[Task objective]: Scan the records beneath this line for the line holding "Given: Click the" and the line holding "You are a computer-use agent. Viewport: 627px", then transcribe exactly those two and all lines between.

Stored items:
---

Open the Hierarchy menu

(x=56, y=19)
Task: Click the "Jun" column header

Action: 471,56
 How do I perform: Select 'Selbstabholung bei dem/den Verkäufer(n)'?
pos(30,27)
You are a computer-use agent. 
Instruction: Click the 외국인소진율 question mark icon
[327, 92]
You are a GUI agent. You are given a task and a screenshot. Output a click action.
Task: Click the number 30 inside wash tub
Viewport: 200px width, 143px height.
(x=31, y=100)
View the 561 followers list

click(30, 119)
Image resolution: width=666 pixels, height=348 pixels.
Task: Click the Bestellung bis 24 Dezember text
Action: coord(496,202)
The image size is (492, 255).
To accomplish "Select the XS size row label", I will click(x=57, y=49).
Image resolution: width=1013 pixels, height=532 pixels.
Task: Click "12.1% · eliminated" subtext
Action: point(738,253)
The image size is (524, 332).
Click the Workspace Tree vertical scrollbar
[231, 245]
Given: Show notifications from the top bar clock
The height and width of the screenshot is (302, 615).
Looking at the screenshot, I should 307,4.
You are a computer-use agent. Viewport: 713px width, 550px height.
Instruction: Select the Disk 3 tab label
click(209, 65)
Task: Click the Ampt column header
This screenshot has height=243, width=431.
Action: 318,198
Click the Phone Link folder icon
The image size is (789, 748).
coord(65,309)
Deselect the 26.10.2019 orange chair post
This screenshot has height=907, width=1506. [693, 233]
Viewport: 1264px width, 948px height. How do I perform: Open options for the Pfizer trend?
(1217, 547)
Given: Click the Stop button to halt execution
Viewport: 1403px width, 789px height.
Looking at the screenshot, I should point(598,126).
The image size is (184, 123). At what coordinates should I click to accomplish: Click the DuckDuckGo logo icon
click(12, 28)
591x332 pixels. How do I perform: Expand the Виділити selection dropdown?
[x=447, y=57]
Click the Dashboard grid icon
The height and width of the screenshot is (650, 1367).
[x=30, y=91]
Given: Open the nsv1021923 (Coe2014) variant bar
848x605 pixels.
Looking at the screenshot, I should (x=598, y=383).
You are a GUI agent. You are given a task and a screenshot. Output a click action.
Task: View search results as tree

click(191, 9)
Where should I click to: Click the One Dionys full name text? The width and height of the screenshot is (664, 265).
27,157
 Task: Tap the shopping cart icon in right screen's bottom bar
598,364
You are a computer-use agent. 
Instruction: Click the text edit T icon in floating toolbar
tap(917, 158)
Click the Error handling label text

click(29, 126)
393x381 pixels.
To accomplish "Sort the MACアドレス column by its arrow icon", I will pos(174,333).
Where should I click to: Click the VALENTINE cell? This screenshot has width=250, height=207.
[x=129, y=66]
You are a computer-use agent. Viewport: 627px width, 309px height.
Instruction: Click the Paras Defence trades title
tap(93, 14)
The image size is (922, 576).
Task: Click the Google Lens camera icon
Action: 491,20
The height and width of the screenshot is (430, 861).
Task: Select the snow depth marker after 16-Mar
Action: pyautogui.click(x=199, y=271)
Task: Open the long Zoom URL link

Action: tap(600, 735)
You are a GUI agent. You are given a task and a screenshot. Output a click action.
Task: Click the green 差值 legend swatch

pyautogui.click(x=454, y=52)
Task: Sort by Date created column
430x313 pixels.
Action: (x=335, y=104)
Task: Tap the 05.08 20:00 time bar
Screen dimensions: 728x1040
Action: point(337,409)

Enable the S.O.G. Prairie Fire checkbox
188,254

---

[Solution to the exercise]:
Given: Click the Stop button to halt execution
Viewport: 1403px width, 789px height.
Looking at the screenshot, I should point(598,126).
The image size is (184, 123). At what coordinates should I click to accomplish: Click the DuckDuckGo logo icon
click(12, 28)
591x332 pixels. How do I perform: Expand the Виділити selection dropdown?
[x=447, y=57]
Click the Dashboard grid icon
The height and width of the screenshot is (650, 1367).
[x=30, y=91]
Given: Open the nsv1021923 (Coe2014) variant bar
848x605 pixels.
Looking at the screenshot, I should (x=598, y=383).
You are a GUI agent. You are given a task and a screenshot. Output a click action.
Task: View search results as tree

click(191, 9)
Where should I click to: Click the One Dionys full name text? The width and height of the screenshot is (664, 265).
27,157
 Task: Tap the shopping cart icon in right screen's bottom bar
598,364
You are a computer-use agent. 
Instruction: Click the text edit T icon in floating toolbar
tap(917, 158)
Click the Error handling label text

click(29, 126)
393x381 pixels.
To accomplish "Sort the MACアドレス column by its arrow icon", I will pos(174,333).
Where should I click to: Click the VALENTINE cell? This screenshot has width=250, height=207.
[x=129, y=66]
You are a computer-use agent. Viewport: 627px width, 309px height.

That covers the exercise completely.